Exercise directions:
Pull out each line of the material that contains the string "Classification", and treat uppercase and lowercase letters as different.

___

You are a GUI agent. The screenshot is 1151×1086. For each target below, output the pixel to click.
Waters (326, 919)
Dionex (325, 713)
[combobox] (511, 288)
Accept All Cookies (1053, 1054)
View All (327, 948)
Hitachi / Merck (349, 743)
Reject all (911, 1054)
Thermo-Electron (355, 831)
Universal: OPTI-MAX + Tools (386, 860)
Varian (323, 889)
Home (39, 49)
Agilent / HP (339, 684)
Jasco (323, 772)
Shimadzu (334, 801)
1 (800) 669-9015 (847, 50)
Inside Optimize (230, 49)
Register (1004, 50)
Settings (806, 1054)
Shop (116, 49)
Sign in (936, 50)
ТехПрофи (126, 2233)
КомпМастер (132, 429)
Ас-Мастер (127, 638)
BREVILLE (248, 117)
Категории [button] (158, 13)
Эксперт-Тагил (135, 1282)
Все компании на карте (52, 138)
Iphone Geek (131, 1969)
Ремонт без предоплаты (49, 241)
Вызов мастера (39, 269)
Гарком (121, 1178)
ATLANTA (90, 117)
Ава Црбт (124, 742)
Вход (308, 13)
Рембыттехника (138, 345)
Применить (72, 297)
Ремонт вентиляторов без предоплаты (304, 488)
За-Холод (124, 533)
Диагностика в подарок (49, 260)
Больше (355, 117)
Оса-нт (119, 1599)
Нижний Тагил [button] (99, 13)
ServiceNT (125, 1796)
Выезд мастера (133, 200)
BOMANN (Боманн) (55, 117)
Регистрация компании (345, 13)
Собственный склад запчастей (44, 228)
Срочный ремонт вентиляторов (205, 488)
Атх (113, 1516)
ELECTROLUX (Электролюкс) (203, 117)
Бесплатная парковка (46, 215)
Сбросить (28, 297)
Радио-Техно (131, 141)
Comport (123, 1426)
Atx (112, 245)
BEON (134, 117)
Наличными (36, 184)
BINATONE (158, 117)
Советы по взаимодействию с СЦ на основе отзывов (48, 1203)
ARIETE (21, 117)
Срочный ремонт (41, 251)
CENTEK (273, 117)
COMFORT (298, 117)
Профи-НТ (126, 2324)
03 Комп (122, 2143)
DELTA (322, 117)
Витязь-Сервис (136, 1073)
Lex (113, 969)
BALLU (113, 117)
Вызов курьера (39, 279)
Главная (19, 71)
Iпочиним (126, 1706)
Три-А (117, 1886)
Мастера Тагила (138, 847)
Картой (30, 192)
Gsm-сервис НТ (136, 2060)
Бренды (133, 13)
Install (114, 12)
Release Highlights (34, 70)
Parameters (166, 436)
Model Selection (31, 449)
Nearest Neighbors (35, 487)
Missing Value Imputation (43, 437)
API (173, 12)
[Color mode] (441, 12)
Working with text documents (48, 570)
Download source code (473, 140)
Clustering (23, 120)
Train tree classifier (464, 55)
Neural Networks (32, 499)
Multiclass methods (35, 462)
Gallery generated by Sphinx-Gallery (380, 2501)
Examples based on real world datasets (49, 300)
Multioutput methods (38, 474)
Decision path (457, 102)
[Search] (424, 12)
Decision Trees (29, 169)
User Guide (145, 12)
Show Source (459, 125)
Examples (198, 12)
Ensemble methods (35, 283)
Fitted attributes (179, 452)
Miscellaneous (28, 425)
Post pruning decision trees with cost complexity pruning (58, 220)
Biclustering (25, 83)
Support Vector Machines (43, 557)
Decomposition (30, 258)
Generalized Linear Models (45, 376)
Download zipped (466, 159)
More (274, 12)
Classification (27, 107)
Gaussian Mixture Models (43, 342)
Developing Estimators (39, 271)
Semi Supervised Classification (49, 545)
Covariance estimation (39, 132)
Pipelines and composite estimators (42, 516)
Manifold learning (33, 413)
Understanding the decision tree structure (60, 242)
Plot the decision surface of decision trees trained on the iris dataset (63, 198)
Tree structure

___

Written response:
Classification (27, 107)
Semi Supervised Classification (49, 545)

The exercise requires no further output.